╭─ Extract to read

The ship was taken out of the service and rebuilt at Karlskrona between 1914 and 1915. The fighting mast was replaced by a much smaller three-legged mast and the two funnels were replaced by one. The remaining casemate-mounted 5.7 cm guns were removed and those mounted on the superstructure upgraded. The machine guns and torpedo tubes were removed and new boilers installed, which improved performance. Oden resumed service, and briefly provided support to Sweden's neutrality in the First World War. After the Armistice of 11 November 1918, the ship was placed in reserve. Attempts the sell the vessel for scrap failed. In the 1920s, the Navy had plans to rebuild the coastal defence ship as a seaplane carrier but instead the newer was converted. On 16 July 1937, Oden was withdrawn from service and transferred to the Lagef, or storage area, in Karlskrona. In 1941, it was decided that the ship was no longer required. Oden was retired and broken up two years later.

╰─
╭─ Data extract

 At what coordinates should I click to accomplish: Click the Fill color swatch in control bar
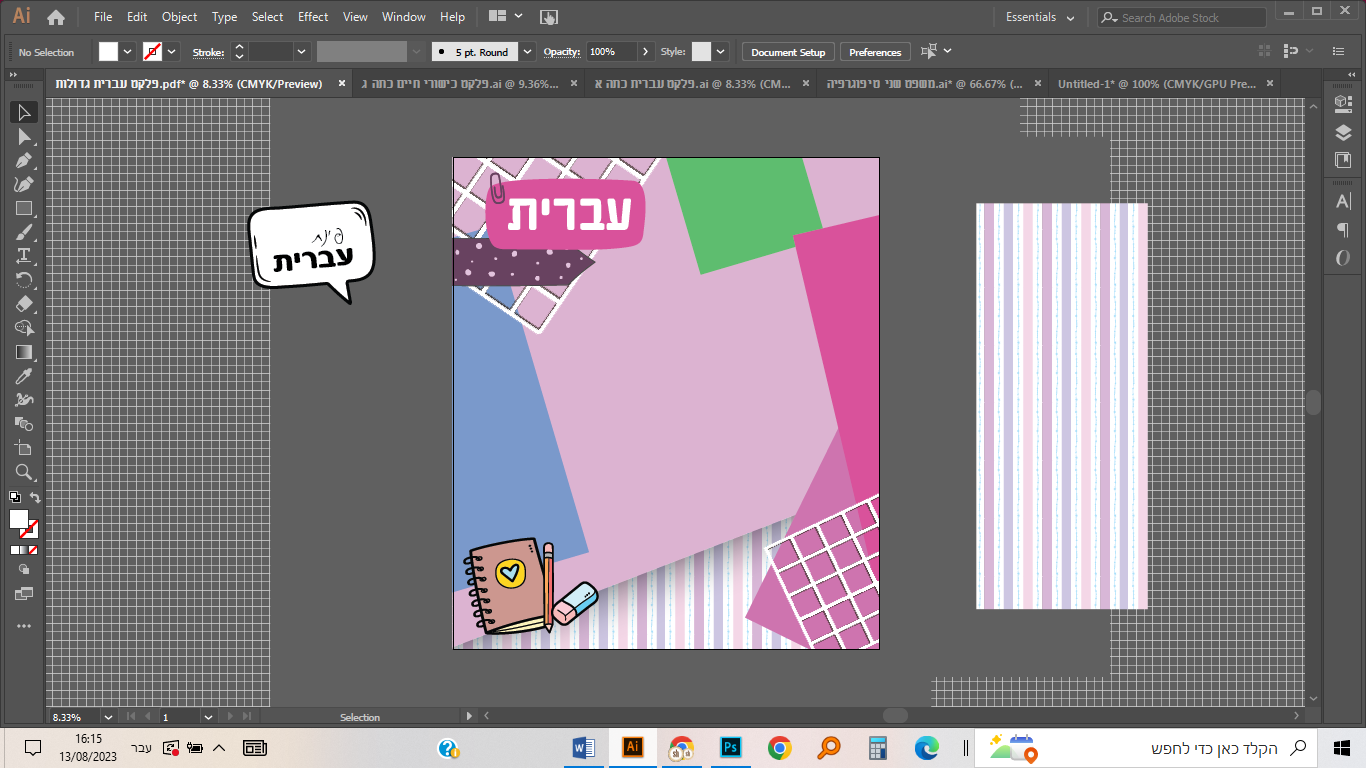[108, 52]
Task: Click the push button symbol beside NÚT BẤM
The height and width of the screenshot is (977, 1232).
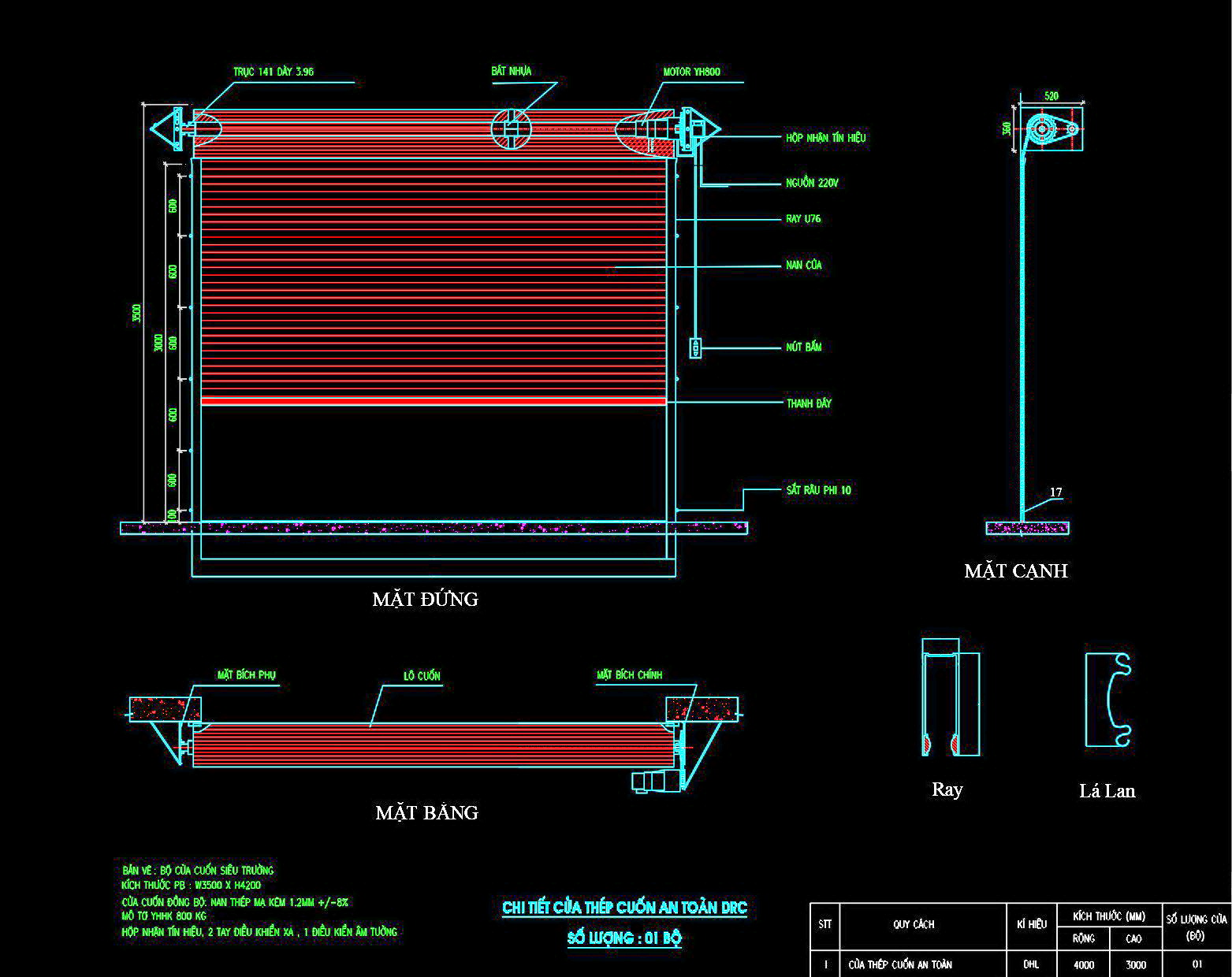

╰─

Work to complete |
a) Answer these questions from the passage on the coastal defense ship Oden:
(i) Where and between which years was the ship rebuilt?
(ii) What replaced the fighting mast?
(iii) On what date was Oden withdrawn from service?
b) Render this sentence from the passage on the ship Oden into French: "The fighting mast was replaced by a much smaller three-legged mast and the two funnels were replaced by one."
c) Resume the passage on the coastal defense ship Oden, picking up after its final sentence.

Results for each task |
a)
(i) At Karlskrona, between 1914 and 1915.
(ii) A much smaller three-legged mast.
(iii) On 16 July 1937.

b) Le mât de combat fut remplacé par un mât tripode beaucoup plus petit, et les deux cheminées furent remplacées par une seule.

c)
==Bibliography==
- Campbell, N J M (1979). "Conway's All the World's Fighting Ships 1860–1905"
- Fleks, Adam (1997). "Od Svea Do Drottning Victoria"
- Friedman, Norman (2011). "Naval Weapons of World War One: Guns, Torpedoes, Mines and ASW Weapons of All Nations; An Illustrated Directory"
- Gard, Bertil (1966). "Scandinavian Coast Defense Ships: Part I – Sweden"
- Harris, Daniel G. (1996). "The Swedish Armoured Coastal Defence Ships"
- von Hofsten, Gustaf (2003). "Örlogsfartyg: svenska maskindrivna fartyg under tretungad flagg"
- Insulander, Per (2001). "Pansarskepp: Från John Ericsson till Gustav V"
- Office of Naval Intelligence (1900). "Notes on Naval Progress"
- Parkes, Oscar (1969). "Jane's Fighting Ships 1919"
- Westerlund, Karl-Erik (1992). "Svenska Örlogsfartyg 1855–1905"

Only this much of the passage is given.